I hope LW and Erin go on a trip of their own!
I say you and Erin plan a trip. Sounds like you two have more in common anyway, like not being mean girls.
I'm sorry. What a crappy situation, for you and (especially) Erin. I hope you and Erin take a fabulous trip together and enjoy your newfound release from maintaining unworthy relationships.
I think sometimes we feel obligated to "do the work" because that is what we are "supposed" to do. It's ok to just dump people. Not wanting to be with them anymore is enough sans deep therapeutic examination. You don't have to feel guilty because you didn't jump through a bunch of "giving him chances" hoops first.
Please provide a link. This is ringing a hideous and distant bell.
That was my ex. Who later cheated.
I have nothing to add to Carolyn's answer except that I hope the LW is safe and able to make decisions as to whether she wants to continue the pregnancy, knowing that her husband is such a controlling nut job.
On top of everything Carolyn said, the premise of his paternity test ask isn't even true - the baby could be switched at the hospital, so you never KNOW it's your baby. But, really, there's this: Uncertainty is inherent in parenthood, more than many other aspects of life. I don't think he's given you confidence he could handle it well if, say, a screening test gives concerning results and you're waiting for a definite answer; or the kid shows signs of a disorder that can't be diagnosed until he's older; or any other of a million things.
In case any one is having a bad day and this makes you feel better. The first big batch of sweet rolls I promised my guests for dinner are in the oven and I'm starting the second batch and BUGS! IN MY FLOUR! Should I order pizza for dinner or just cancel?
Pizza. And I don't feel better, I feel like there are fewer homemade sweet rolls in the world. Quick, someone, something ...
I want to read this LW's fiction! Can we get some links? Let's give her writing career another bump!
Psst...I got news for you - the pizza dough is also likely to have bugs in the flour.
My Dad was in the Navy. He always said you could tell how long someone had been on the ship. New -didn't eat the bread with bugs in it. A while - picked the bugs out of the bread. An old salt - ate the bread bugs and all.
Well, this is going to have to do.
Thanks everybody, have a great weekend, and type to you here next week.
I don't know the OP can introduce this, but Amanda sounds as though she needs professional help.
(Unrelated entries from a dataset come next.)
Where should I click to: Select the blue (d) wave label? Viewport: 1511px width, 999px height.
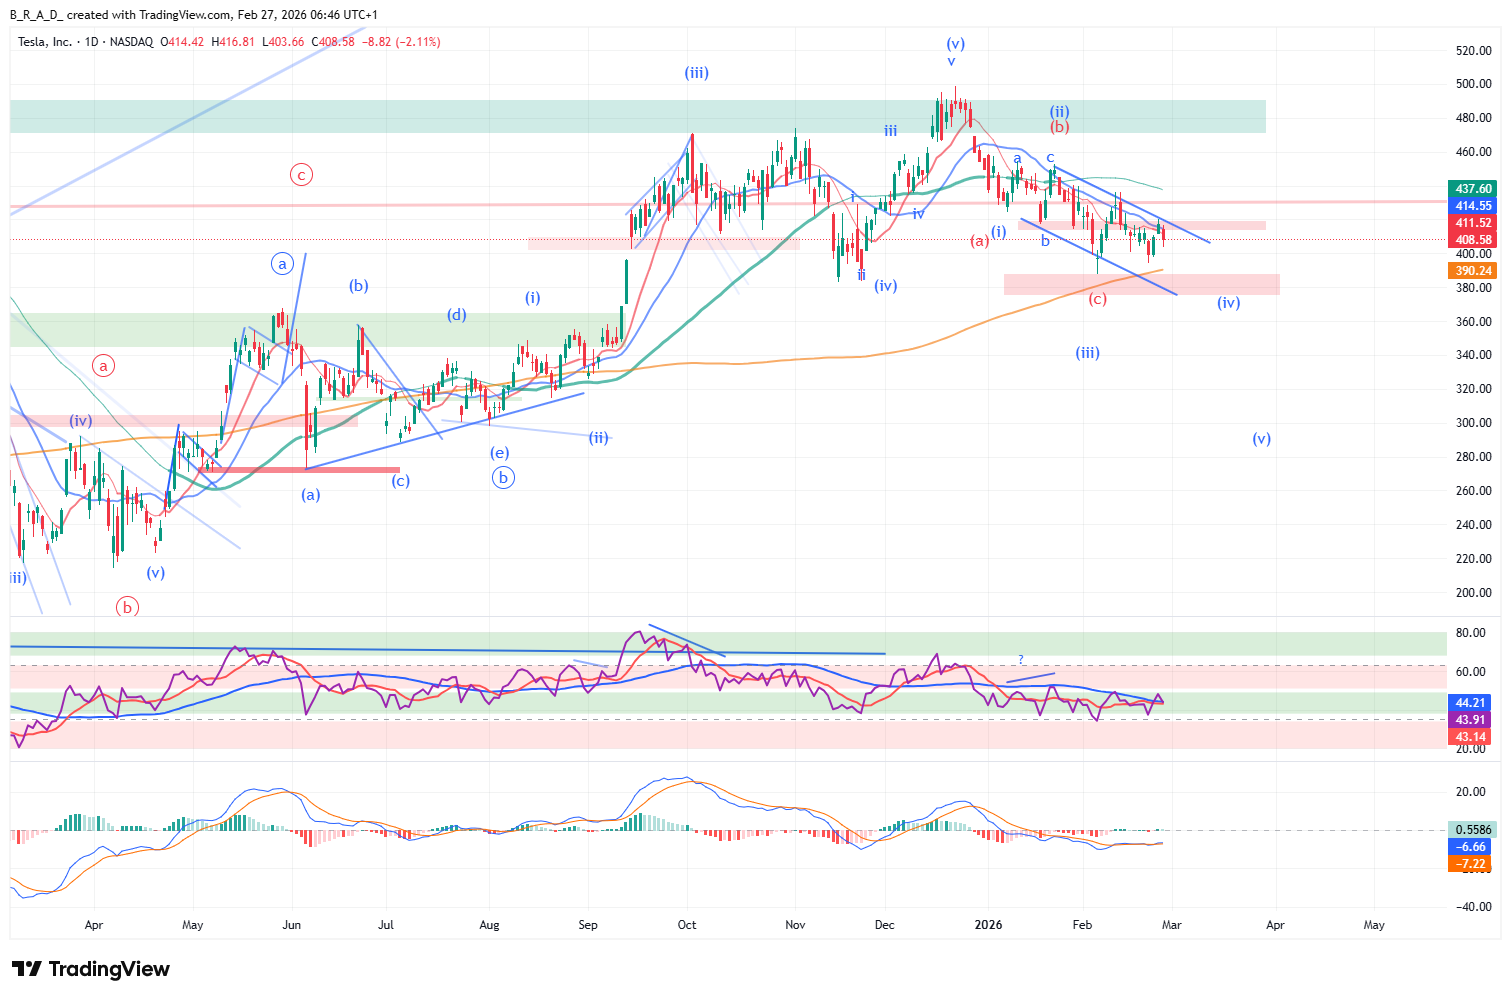point(457,315)
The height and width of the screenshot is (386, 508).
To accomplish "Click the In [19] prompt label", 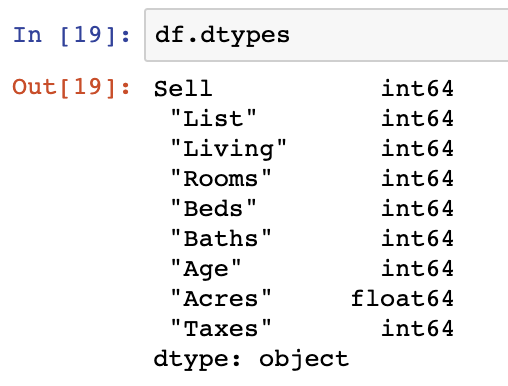I will [x=71, y=35].
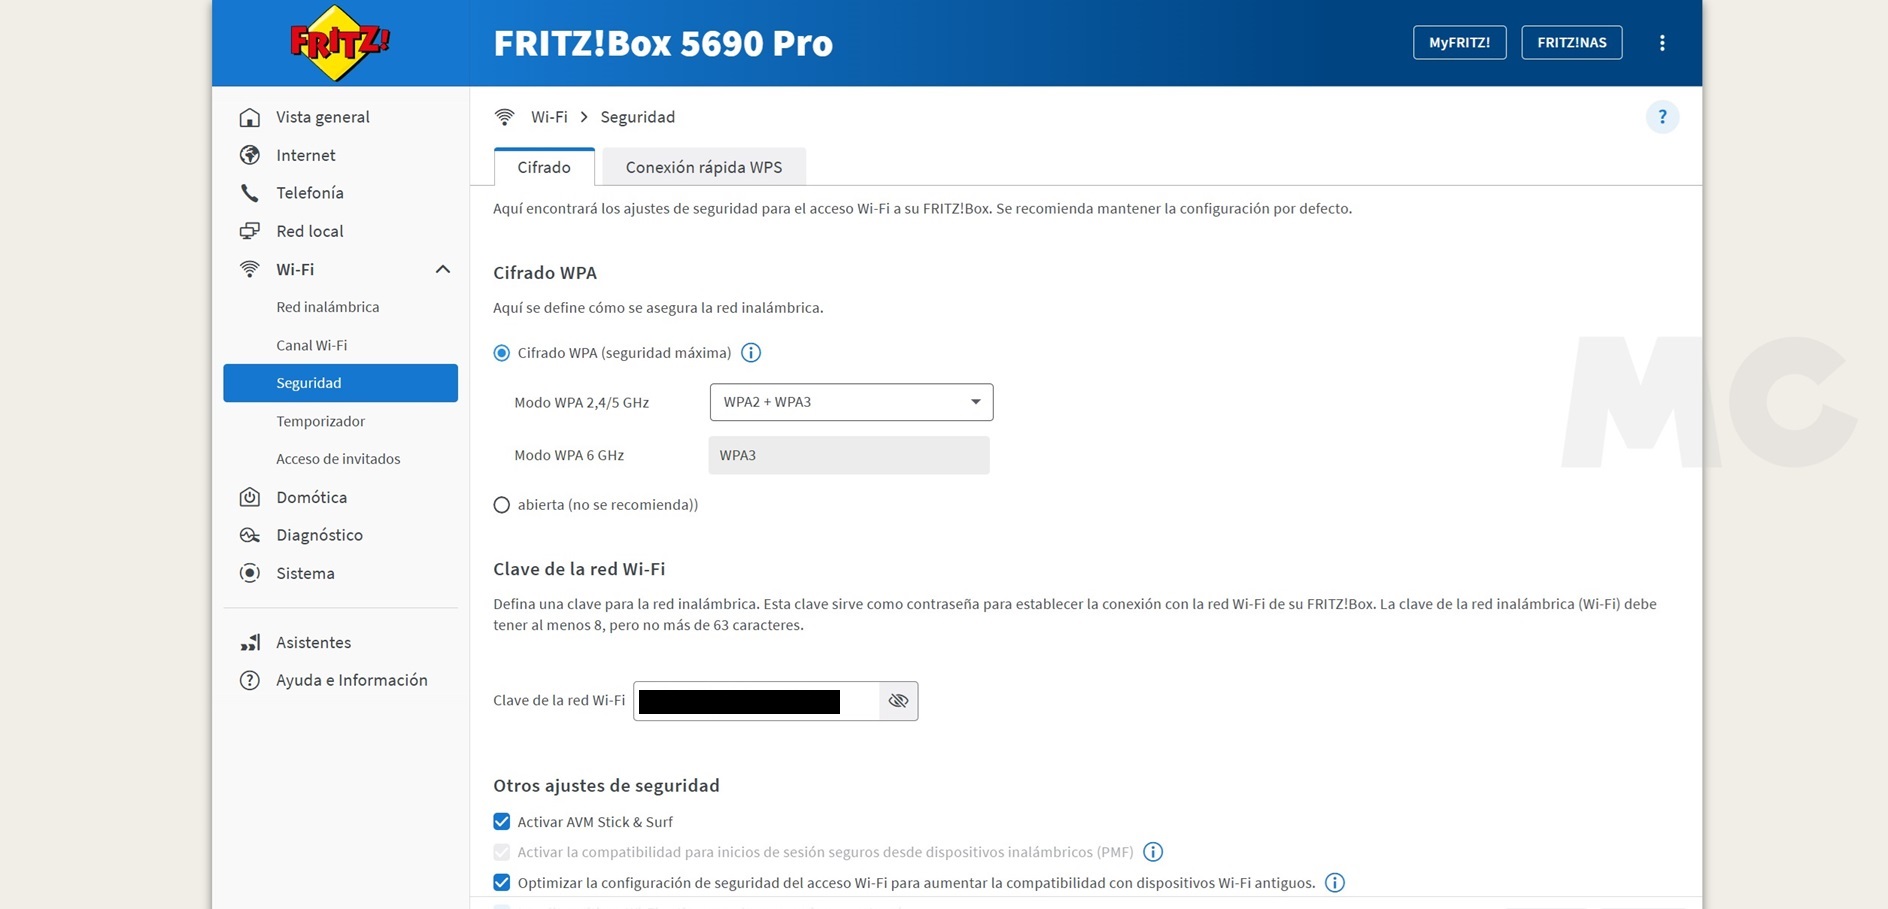Uncheck Activar AVM Stick & Surf

click(502, 822)
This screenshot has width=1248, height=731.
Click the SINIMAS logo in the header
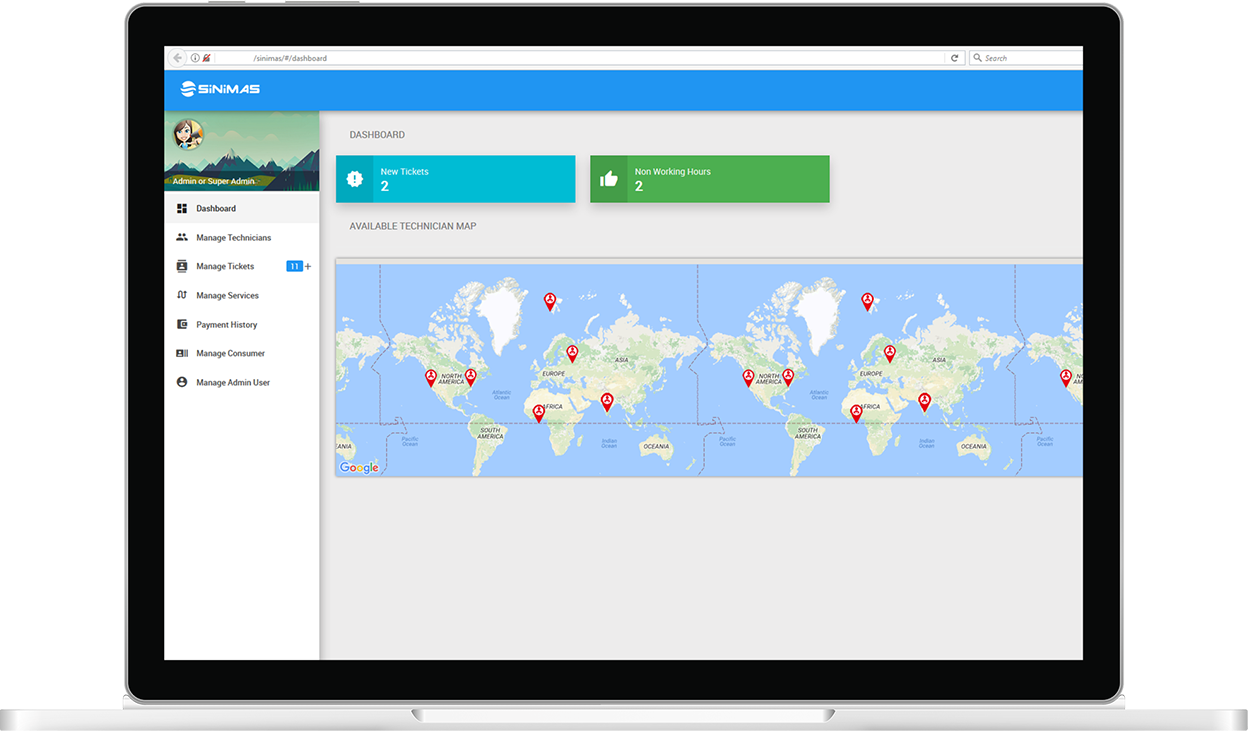221,89
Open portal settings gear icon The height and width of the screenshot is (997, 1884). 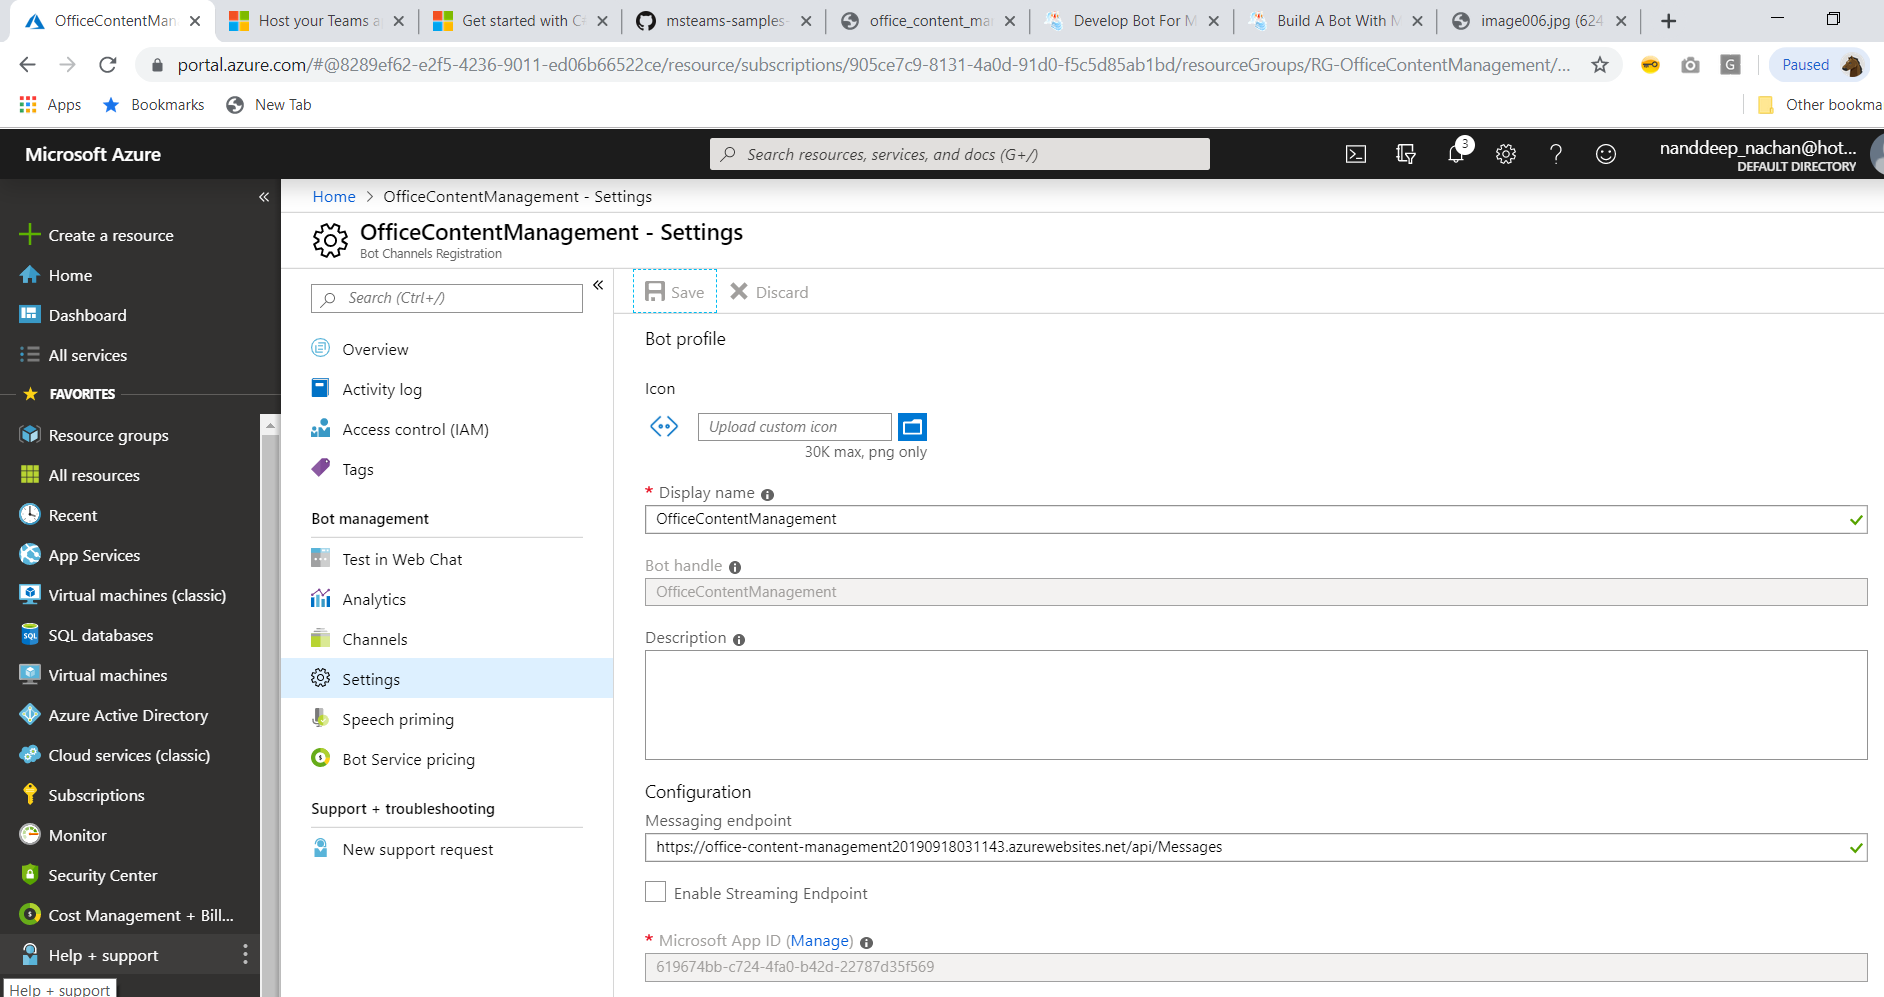[1506, 154]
Deliberately causing pain to pets and people has red flags all over it. I hope that the OP's drawing the line will prompt the parents to start by consulting Amanda's pediatrician, and taking things from there.
Please don't continue a relationship with this man. His behavior is dangerous. He committed a crime, and a terrible moral wrong, expecting to engage in sex with a teenager. He brought a gun! That was stolen and will probably be used in another crime! And, that gun can probably be traced back to him, and the police will show up and ask what happened, when it was stolen, why he didn't file a police report, etc. And if he had the gun illegally, it's another reason not to be around him. If you're not so disgusted that you want to dump him, at least do so for the sake of your own self preservation.
This is not his first visit to a prostitute (teenage or otherwise) and she didn’t contact him first on Tinder. And his blaming the LW for his poor choices would be a deal-breaker by itself.
"I wasn't in a place to carry his iguana." That's how I first read that line of the high drama post. I think it still works.
Original poster here...he was robbed at gunpoint of his phone, wallet, and car. Also, the girl supposedly claimed to be 19 but actually is 17. Finally, his therapist thinks he did this out of some subconscious "acting out" on his frustration with me and our unresolved issues (that, by the way, primarily center on our differing views on recycling!).
I knew I'd seen that question recently! I hate to break it to you, CH, but that was just a top comment on r/relationship advice. (The one from "mandorlas") Looks like a bad actor just embellished someone else's story and submitted it to you.
‾\_(ツ)_/‾
I know I can't prevent fakes or retreads, so I care only how I answer what I'm sent.